The Fairfield County School Board voted 5-2 Tuesday night to pursue an appeal of a Circuit Court decision in the legal battle between the Chester County School District and Fairfield County Schools.
Judge J. Ernest Kinard ruled July 16 that Fairfield must pay Chester approximately $3,452 in local funds for each student living in the Mitford area of Fairfield County and attending Chester County schools. It is estimated that between 100 and 200 students would have been affected by the ruling.
“We send three buses to the Mitford area every day, during school,” Board member Henry Miller said prior to the vote. “The children in the Blair community, some of them come 28 miles from their residences to the high school. The claim is that they’re (Mitford students) traveling so far. The children in the Blair area are traveling further. Also, we don’t know, maybe later, our legislators may come and say ‘we’re going to let the children in the Ridgeway area go to schools in Richland County.’ I think it’s dangerous and it’s something this board needs to fight.”

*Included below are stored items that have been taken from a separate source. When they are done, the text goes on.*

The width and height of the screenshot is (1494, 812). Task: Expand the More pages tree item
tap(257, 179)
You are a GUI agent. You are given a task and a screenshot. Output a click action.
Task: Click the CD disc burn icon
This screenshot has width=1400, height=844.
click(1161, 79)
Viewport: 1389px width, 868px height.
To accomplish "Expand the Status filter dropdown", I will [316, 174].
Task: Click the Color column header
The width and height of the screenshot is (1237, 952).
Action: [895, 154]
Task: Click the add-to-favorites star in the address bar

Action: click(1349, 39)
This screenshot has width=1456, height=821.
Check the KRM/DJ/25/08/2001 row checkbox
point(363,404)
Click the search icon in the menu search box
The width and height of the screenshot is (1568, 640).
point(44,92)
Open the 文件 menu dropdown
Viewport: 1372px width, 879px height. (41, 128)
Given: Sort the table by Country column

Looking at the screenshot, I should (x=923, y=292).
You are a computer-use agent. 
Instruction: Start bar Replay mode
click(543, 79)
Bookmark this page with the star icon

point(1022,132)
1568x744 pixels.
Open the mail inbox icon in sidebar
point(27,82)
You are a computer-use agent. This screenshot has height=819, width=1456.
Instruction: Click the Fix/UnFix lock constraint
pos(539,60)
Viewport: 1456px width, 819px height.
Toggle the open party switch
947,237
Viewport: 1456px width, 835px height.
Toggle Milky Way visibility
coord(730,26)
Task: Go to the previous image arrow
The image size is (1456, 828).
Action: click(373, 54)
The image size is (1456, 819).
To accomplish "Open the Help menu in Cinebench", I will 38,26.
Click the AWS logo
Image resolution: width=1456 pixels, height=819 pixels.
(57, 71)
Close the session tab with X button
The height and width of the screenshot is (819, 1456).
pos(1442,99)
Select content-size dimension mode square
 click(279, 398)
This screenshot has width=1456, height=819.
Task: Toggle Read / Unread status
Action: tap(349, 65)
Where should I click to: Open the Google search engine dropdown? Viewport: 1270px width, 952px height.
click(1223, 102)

Miller voted for the appeal, as did Andrea Harrison, Marchella Pauling, Danielle Miller and Annie McDaniel, who joined the meeting by phone.
Board members Bobby Cunningham and Beth Reid voted against the appeal.
“We’ve already spent, I would estimate, over $300,000 on this thing,” Cunningham said. “We cannot make those children come to Fairfield County schools.”
And the federal money and the state money, Cunningham noted, follows the students.
“This was a sleeping dog that should have been left alone,” Cunningham said.
Kinard’s ruling stated that, based on Fairfield County’s local per student funding level of $8,875 versus Chester County’s local per student funding level of $3,452, Chester County Schools are “not unduly profiting” from the arrangement and Fairfield County Schools are not being “unreasonably burdened.”
“(The Fairfield County School District) is actually spending over $5,000 less per student than its per student revenue,” the ruling states.
The lawsuit was brought by the Fairfield County School District in June of 2010 following an act of local legislation providing for the continued funding of the approximately 200 Mitford area students who attend Chester County Schools. The District’s lawsuit claimed the legislation, introduced and passed by Sen. Creighton Coleman and Rep. Boyd Brown in the spring of 2010, was unconstitutional in that it conflicted with general law as set forth by Article III, Section 34 of the S.C. State Constitution.
In his ruling Judge Kinard noted that Article III “generally prohibits special legislation where a general law can be made to apply,” but also said that “the prohibition of special legislation is not absolute, and special legislation is not unconstitutional where the General Assembly has a logical basis and sound reason for resorting to special legislation.”
Armand Derfner, the Charleston attorney handling the case for the Fairfield County School District, said that is, essentially, what the whole case boils down to – special law versus general law.
“What it comes down to is can a general law be made or is this situation so unique that it requires a special law,” Derfner said. “Fairfield says a general law is in place. Chester says no, that this situation requires a special law.”
Kinard’s ruling stated that the Fairfield County School District “presented no evidence” that the General Assembly had abused its discretion in enacting this special legislation. The ruling also stated that the General Assembly did, in fact, have “a logical basis and sound reason” for enacting this special law.